Prajogo lalu mendirikan Barito Pacific Timber pada akhir 1970-an. Perusahaan yang ia rintis berkembang pesat hingga menjadi perusahaan kayu terbesar di Bursa Efek Jakarta pada 1993.
Bisnis Prajogo Pangestu Semakin Berkembang
Seiring waktu, bisnisnya terus berekspansi. Pada 2007, nama perusahaan diubah menjadi Barito Pacific sebagai cerminan diversifikasi ke sektor petrokimia, energi, dan sumber daya alam lainnya.

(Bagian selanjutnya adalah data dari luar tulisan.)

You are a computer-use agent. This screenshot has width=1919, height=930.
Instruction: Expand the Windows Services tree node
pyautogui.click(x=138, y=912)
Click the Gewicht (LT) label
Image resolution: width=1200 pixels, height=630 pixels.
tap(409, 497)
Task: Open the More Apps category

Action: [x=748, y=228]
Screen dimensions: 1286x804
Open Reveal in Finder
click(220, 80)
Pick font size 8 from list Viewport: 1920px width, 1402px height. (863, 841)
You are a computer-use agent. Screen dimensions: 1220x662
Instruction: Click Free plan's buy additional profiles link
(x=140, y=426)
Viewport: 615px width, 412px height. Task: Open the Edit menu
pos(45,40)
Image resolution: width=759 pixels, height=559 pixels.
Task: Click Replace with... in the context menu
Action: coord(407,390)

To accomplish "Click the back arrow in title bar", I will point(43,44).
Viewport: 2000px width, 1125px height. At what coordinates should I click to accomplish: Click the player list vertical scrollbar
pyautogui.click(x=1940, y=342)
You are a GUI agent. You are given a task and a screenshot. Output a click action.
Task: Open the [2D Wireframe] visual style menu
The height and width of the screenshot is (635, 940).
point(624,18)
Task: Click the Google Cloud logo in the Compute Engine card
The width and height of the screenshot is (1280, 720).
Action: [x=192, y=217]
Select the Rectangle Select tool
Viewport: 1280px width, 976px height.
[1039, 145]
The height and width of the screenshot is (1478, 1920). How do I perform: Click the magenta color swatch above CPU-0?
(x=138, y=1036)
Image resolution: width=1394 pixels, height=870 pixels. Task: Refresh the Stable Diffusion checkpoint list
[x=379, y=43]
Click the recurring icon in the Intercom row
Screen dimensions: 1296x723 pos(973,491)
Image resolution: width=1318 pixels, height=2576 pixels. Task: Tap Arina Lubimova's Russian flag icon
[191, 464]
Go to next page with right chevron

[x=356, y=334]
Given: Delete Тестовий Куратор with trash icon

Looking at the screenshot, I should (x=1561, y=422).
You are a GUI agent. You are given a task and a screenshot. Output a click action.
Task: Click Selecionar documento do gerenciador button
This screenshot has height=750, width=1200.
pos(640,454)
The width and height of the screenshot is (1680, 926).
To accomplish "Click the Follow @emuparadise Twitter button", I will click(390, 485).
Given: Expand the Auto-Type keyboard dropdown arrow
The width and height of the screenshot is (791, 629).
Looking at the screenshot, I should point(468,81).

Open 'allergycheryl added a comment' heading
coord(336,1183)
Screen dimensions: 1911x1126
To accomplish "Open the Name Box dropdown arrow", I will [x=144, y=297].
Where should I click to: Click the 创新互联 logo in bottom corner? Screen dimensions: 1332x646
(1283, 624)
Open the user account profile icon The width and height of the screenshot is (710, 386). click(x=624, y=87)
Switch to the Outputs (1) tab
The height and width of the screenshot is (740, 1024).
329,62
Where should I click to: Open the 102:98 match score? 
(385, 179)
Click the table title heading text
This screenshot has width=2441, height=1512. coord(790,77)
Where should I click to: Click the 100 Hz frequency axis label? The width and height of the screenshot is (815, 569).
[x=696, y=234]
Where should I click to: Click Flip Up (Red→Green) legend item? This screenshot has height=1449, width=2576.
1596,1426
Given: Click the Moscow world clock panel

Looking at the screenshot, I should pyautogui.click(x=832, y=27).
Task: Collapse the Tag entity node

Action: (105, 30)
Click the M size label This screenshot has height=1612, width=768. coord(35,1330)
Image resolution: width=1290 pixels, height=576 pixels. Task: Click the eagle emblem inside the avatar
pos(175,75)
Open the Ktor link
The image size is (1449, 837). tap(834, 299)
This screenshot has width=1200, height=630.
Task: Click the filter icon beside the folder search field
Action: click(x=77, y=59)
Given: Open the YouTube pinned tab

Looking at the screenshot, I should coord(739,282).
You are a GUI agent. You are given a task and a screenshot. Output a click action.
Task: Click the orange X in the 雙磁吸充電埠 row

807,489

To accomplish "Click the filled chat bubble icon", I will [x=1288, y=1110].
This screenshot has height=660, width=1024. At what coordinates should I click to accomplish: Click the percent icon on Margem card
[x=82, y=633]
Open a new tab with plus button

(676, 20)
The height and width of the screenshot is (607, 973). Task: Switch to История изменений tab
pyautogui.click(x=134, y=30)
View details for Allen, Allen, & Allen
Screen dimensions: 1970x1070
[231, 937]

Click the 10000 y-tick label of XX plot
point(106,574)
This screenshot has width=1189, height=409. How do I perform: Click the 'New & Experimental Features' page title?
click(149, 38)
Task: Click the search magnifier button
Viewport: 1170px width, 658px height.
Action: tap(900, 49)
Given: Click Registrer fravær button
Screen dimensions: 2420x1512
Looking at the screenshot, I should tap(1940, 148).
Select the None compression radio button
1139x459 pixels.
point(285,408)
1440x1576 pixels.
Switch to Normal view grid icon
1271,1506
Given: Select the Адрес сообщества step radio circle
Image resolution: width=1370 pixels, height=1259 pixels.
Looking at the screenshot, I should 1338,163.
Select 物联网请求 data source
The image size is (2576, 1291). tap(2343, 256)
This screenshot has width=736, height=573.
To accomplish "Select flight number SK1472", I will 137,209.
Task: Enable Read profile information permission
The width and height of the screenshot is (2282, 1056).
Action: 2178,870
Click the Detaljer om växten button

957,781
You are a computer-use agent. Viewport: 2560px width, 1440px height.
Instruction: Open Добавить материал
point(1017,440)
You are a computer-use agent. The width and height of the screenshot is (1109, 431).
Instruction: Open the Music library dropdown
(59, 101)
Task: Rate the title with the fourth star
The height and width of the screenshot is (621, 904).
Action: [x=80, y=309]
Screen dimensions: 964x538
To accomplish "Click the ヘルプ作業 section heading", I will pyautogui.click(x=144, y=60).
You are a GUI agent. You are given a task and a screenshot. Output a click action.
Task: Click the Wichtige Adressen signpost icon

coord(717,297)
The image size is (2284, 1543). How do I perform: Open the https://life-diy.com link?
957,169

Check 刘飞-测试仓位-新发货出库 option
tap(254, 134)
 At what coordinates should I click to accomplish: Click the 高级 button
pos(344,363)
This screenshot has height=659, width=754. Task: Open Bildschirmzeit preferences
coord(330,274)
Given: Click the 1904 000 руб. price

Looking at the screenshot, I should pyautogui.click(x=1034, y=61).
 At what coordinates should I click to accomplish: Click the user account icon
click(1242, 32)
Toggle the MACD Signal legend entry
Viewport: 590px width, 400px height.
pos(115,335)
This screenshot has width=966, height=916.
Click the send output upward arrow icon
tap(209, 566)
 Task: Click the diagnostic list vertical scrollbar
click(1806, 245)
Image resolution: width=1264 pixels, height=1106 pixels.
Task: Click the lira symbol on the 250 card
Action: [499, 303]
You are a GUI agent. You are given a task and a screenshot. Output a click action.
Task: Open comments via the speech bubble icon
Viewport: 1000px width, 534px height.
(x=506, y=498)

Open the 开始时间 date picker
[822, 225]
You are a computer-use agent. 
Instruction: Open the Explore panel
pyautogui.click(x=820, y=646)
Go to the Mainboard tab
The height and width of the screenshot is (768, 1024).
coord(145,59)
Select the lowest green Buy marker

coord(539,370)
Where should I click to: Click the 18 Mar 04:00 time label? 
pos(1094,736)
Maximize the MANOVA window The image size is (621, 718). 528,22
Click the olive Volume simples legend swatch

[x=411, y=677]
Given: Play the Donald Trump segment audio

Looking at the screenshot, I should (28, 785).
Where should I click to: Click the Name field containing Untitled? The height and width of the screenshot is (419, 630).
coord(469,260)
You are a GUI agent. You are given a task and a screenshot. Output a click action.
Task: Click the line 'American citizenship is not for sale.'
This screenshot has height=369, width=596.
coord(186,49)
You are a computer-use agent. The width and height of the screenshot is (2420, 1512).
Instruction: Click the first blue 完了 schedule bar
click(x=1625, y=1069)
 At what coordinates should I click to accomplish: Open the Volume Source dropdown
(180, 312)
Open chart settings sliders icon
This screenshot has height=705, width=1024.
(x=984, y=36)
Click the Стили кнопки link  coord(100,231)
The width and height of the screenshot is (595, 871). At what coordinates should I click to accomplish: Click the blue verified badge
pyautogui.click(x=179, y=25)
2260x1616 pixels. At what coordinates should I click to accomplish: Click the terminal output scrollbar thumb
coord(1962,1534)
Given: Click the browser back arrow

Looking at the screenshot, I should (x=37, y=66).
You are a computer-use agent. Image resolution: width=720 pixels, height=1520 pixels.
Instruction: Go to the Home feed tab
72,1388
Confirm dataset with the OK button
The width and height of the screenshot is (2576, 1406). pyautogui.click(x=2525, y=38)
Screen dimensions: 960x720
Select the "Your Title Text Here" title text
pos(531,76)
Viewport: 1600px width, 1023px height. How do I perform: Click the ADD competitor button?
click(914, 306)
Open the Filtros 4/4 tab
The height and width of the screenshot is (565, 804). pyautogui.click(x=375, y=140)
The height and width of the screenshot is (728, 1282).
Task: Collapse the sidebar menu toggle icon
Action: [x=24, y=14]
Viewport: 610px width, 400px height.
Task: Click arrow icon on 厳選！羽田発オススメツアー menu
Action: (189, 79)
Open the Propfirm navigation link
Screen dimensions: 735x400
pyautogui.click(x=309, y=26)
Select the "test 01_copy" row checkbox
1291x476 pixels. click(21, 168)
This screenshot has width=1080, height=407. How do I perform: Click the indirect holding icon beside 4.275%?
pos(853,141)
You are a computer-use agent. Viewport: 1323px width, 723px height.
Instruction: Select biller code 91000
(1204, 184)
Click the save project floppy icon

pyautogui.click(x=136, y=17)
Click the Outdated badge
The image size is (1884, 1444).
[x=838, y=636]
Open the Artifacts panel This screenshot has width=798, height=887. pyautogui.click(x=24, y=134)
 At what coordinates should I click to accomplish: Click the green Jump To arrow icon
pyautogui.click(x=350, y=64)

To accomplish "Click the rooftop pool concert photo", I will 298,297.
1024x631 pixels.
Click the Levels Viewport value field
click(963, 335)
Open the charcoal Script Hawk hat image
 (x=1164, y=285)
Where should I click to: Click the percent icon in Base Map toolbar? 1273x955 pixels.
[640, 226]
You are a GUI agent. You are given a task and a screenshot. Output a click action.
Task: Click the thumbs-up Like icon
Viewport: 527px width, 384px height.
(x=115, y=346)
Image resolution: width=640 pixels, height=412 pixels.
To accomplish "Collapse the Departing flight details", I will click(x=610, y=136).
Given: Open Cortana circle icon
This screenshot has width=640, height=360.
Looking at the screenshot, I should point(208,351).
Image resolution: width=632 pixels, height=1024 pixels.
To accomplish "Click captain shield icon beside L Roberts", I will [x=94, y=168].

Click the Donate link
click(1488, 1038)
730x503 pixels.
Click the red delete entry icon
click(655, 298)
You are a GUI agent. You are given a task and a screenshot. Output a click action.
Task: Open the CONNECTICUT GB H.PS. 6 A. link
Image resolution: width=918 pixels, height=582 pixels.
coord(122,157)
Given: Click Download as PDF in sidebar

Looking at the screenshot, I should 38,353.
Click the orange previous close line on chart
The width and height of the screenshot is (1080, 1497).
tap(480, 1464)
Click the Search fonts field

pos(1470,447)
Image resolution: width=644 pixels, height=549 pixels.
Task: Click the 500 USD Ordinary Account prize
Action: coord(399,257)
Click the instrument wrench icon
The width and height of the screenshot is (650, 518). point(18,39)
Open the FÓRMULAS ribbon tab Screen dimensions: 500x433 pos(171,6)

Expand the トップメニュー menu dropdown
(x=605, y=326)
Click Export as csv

Barito Pacific kemudian mengakuisisi 70 persen saham perusahaan petrokimia Chandra Asri pada 2007. Perusahaan tersebut terus berkembang, termasuk melalui penggabungan dengan Tri Polyta Indonesia pada 2011 yang menjadikannya salah satu produsen petrokimia terintegrasi terbesar di Indonesia.Pada tahun yang sama, Thaioil turut masuk dengan mengakuisisi 15 persen saham Chandra Asri.
Dilansir dari Forbes, langkah ekspansi berlanjut dengan membawa perusahaan tambang batu bara Petrindo Jaya Kreasi melantai di bursa saham pada 2023.Tak berhenti di situ, Prajogo juga mencatatkan anak usaha energi terbarukannya, Barito Renewables Energy, di bursa saham pada akhir tahun yang sama.
Selain itu, anak perusahaan Chandra Asri, yakni Chandra Daya Investasi, juga dipisahkan dan diperdagangkan di Bursa Efek Indonesia pada 2025.